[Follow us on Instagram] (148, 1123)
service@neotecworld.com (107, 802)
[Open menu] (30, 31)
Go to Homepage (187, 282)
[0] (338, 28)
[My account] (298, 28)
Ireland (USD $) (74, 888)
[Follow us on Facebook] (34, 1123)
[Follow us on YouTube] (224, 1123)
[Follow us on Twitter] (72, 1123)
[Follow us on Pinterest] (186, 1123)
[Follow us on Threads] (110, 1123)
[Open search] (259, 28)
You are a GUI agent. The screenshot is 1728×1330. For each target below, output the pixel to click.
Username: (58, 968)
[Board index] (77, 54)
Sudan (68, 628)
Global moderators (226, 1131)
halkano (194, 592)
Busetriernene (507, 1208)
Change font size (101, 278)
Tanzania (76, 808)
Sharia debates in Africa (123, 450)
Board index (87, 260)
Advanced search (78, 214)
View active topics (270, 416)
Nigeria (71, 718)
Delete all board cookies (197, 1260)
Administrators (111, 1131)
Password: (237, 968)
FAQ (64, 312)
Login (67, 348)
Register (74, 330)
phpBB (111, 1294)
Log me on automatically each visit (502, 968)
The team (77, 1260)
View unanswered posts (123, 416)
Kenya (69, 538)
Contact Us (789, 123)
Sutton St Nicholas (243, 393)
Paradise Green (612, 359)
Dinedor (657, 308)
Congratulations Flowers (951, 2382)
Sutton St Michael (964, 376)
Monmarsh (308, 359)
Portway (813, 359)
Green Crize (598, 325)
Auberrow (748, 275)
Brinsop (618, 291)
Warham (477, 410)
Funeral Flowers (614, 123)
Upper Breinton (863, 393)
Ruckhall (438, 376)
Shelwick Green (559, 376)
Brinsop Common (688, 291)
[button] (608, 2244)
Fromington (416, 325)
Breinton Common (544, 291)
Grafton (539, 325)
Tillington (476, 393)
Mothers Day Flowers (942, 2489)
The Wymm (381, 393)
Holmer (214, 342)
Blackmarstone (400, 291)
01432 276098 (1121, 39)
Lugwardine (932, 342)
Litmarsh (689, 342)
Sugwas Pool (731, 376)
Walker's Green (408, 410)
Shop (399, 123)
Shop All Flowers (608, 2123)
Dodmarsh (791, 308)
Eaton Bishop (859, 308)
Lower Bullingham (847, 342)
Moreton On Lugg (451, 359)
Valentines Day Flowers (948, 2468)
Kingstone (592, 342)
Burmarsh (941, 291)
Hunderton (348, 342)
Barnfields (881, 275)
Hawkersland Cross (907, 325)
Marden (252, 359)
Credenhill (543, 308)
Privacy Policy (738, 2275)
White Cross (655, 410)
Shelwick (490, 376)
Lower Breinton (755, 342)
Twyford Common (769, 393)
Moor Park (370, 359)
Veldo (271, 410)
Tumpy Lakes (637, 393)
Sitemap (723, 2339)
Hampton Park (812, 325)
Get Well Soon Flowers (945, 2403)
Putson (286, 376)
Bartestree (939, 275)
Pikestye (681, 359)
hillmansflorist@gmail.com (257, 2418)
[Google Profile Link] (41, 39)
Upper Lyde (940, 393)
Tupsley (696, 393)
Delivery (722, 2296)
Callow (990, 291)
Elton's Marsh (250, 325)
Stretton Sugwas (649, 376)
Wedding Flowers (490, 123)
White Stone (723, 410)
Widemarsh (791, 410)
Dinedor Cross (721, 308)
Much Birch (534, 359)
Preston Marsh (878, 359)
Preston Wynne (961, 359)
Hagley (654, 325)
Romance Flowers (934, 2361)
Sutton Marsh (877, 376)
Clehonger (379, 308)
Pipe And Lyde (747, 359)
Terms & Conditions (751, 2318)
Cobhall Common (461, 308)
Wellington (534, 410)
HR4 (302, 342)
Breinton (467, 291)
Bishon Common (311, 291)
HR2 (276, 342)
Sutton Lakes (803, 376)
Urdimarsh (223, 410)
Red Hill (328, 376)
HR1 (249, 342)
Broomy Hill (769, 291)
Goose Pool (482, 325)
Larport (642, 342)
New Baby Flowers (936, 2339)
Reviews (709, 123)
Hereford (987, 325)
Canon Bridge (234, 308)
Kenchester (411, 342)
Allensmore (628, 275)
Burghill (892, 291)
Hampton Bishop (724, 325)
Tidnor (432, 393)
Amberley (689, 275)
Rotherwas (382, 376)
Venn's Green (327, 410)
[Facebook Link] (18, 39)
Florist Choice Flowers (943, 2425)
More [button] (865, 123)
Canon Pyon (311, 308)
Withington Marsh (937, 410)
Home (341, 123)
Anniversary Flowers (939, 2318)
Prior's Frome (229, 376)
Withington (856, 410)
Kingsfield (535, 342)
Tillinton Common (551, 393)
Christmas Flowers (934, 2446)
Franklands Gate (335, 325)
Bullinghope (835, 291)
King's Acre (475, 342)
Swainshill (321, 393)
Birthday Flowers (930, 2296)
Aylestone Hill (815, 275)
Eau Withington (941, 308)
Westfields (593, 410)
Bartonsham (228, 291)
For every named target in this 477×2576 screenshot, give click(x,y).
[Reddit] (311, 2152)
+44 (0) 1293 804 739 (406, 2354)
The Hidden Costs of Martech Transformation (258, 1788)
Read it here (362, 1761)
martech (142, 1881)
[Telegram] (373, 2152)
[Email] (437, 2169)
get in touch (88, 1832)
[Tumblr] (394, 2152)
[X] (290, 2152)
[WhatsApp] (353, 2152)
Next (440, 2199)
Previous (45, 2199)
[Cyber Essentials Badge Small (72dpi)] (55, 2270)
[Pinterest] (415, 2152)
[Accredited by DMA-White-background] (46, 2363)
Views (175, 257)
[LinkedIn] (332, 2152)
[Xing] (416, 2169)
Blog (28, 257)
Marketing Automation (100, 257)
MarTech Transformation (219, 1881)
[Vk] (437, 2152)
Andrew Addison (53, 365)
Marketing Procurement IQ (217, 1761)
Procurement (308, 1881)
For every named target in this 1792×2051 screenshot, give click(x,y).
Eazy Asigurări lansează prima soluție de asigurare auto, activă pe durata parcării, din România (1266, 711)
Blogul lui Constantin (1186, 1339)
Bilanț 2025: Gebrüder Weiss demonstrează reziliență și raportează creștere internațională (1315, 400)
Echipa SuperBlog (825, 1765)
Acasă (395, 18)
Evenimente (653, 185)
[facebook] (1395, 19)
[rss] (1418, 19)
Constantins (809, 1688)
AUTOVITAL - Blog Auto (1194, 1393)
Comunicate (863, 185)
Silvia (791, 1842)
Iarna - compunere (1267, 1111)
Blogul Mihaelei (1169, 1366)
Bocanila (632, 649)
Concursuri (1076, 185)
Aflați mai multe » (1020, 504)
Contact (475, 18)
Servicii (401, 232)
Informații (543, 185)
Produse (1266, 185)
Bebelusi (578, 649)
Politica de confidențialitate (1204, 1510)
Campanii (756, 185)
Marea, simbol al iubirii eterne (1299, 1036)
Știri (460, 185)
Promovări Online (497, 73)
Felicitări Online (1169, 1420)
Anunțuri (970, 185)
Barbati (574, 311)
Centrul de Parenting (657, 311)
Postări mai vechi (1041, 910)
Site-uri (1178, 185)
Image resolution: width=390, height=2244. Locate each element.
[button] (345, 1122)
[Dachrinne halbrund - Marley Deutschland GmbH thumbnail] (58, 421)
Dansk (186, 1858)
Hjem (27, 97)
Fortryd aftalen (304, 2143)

Exercise objective> In the listing above, find the line with "[WhatsApp] (353, 2152)" and the line with "Procurement (308, 1881)", then reproduce both and every line between them exactly.

Answer section>
[WhatsApp] (353, 2152)
Next (440, 2199)
Previous (45, 2199)
[Cyber Essentials Badge Small (72dpi)] (55, 2270)
[Pinterest] (415, 2152)
[Accredited by DMA-White-background] (46, 2363)
Views (175, 257)
[LinkedIn] (332, 2152)
[Xing] (416, 2169)
Blog (28, 257)
Marketing Automation (100, 257)
MarTech Transformation (219, 1881)
[Vk] (437, 2152)
Andrew Addison (53, 365)
Marketing Procurement IQ (217, 1761)
Procurement (308, 1881)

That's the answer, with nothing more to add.